Monday, Oct. 14, 1929

Money Game

U. S. citizens who are weary of bridge, ping-pong, cards-in-the-hat, yet who cannot endure the strain of an evening without a game in some form, were last week offered a new and original pastime invented by so famed an author as Norman Angell, British economist and pacifist. Called The Money Game and published by E. P. Dutton & Co. in the unique form of an explanatory book bound with a box of cards, the new entertainment purports to combine the thrill of cards with instruction in finance.

It may be played by any number of persons, though six is the ideal set. One player, the Banker, starts out with little tickets representing $5000 in bank notes.

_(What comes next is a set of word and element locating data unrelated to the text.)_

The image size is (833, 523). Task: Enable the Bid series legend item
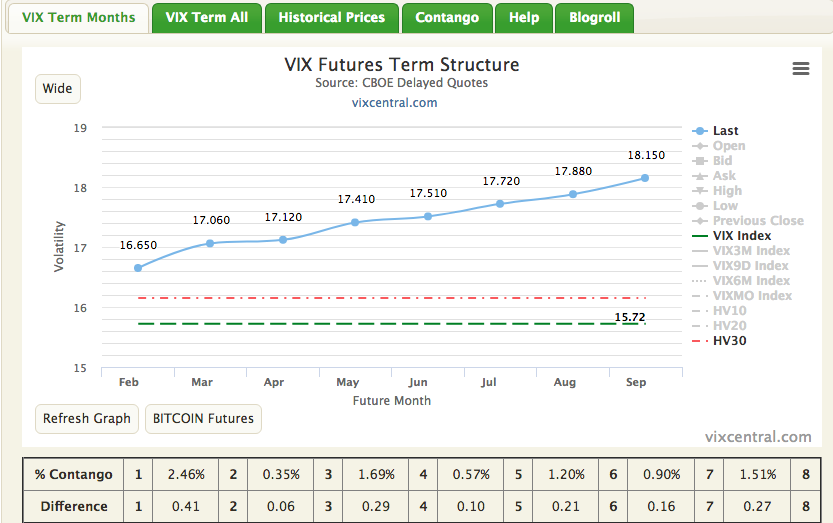[x=722, y=161]
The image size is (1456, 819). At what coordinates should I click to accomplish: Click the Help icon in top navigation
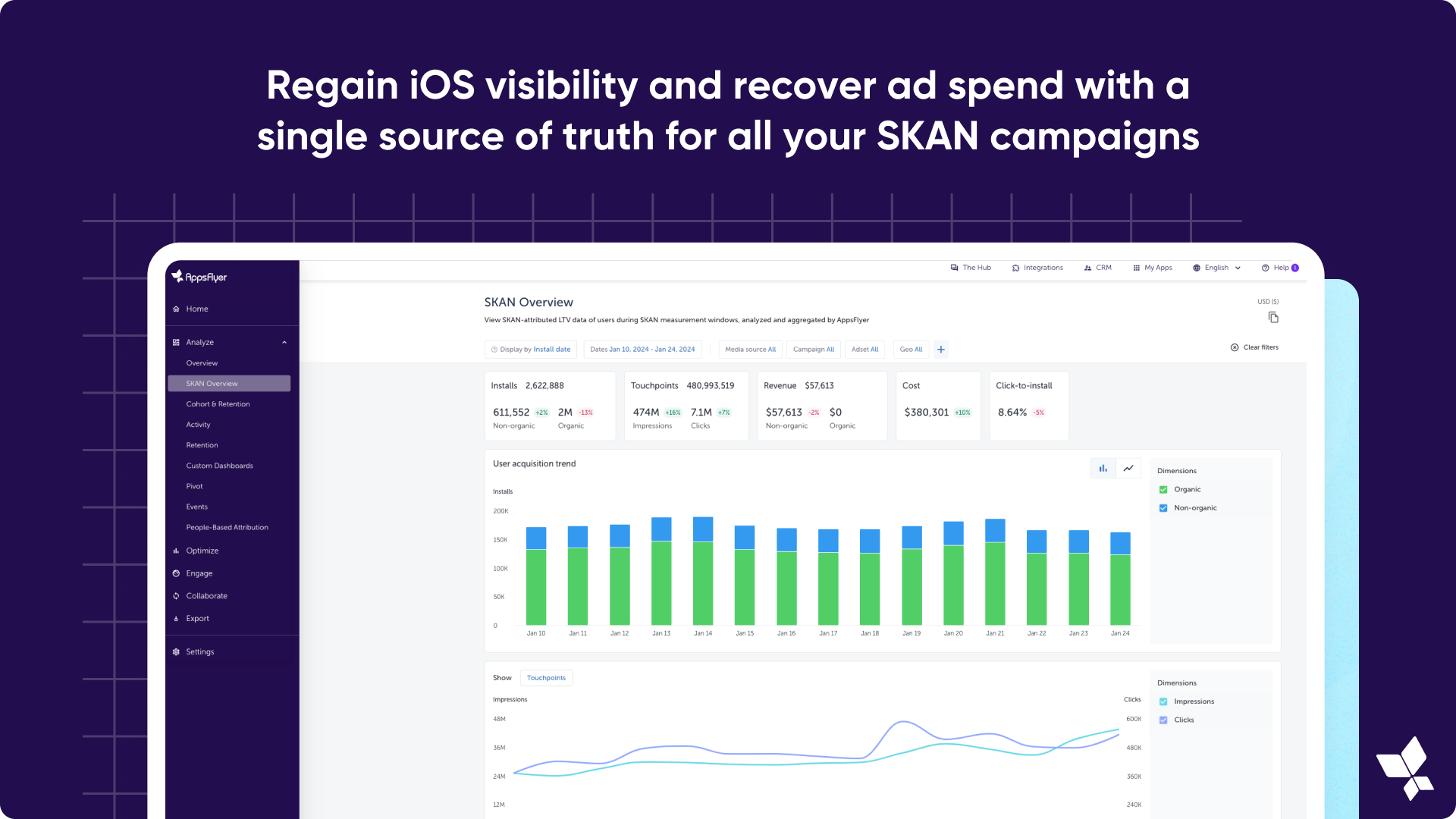click(x=1265, y=267)
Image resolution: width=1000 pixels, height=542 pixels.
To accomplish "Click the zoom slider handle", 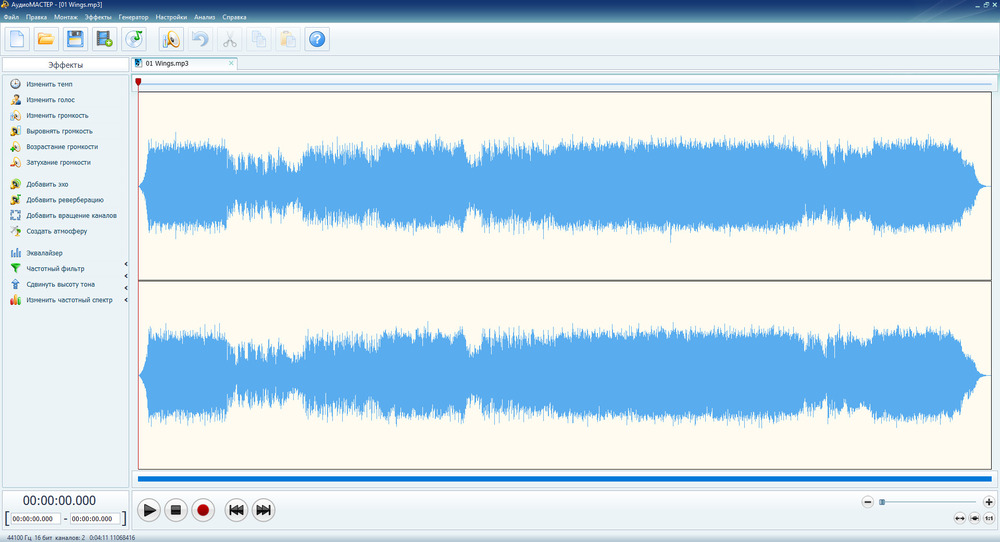I will pyautogui.click(x=882, y=502).
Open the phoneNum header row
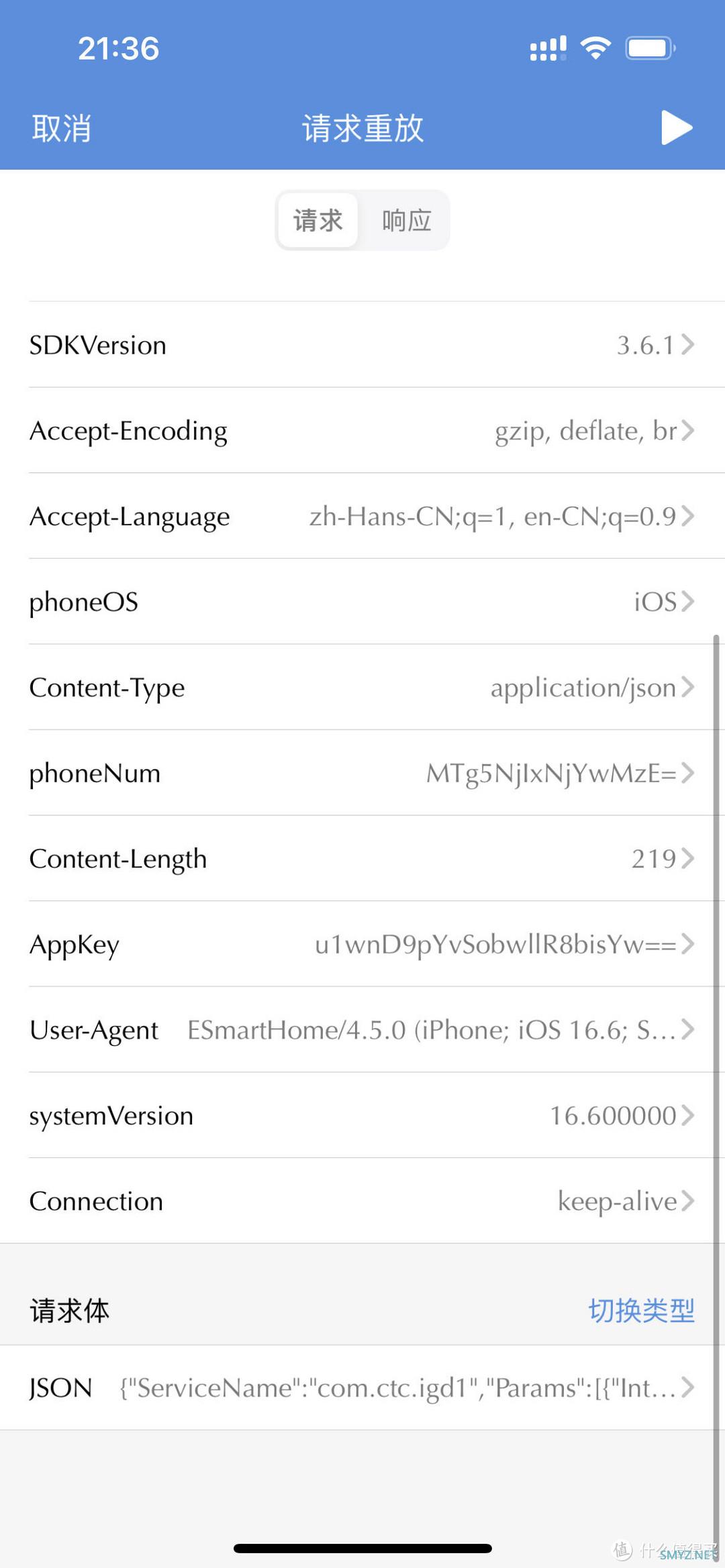 (362, 773)
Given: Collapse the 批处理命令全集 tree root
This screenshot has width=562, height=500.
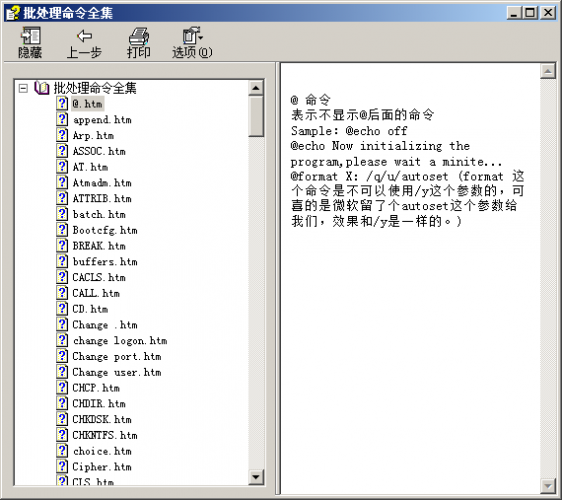Looking at the screenshot, I should (23, 88).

The $5,000 stands for $500 in gold which the banker is supposed to have in his bank. Each of the other five players is dealt 20 cards from a 100 card deck divided into ten suits. Each suit stands for an industry, such as Coal Mine, Brickfield, Wagon Works, Loom, Pottery, Saw Mill, etc. During the course of the game, the Banker attempts to buy from the players all the cards of all the suits. As soon as he can absorb one entire suit, or establish a monopoly in that industry, he can add that suit, or that industry, to the assets of his bank. But if he, in the course of his purchases, lets any individual player accumulate more notes than he has assets, the bank is broken and the bank-breaker becomes Banker. Mean while players can buy and sell among themselves, each trying to get as long suits as possible, for the more units of each suit a player holds the more the banker has to pay for each unit. (For one Brickyard a player can get $10; for two yards, $40.) When the banker buys up all the cards without being "broke." the standing of the players is determined by the amount of the notes they hold in return for the cards, or units of industry, they have sold. The game is obviously mathematical and with a strong poker element. A player may have one Coal Mine card, for instance, which, if sold to another player might enable that player to break the bank. Or he might be willing to pay several times the face value for a Pottery card that would help him build up a Pottery monopoly. A smart Stock Exchange operator might be a tremendous success at the game, which resolves itself largely into clever trading. On the other hand, the better the game becomes as a game, the less effective it becomes as a course in finance. It does illustrate, in an elementary manner, the fact that a bank can issue more notes than it has gold to support and also the fact that coal and iron and manufactured products are just as truly wealth as is gold. But it would be a queer idea of business which would involve the House of Morgan trading Standard Brands for the House of Mellon's Aluminum Co., both in the hope of breaking the Federal Reserve system.

Mr. Angell has accompanied his book with an essay on money. After upbraiding economists for writing dully and unintelligibly about their subject, and selling his game as economics in easy steps for little feet. Mr. Angell gives a brief discussion of economic theory.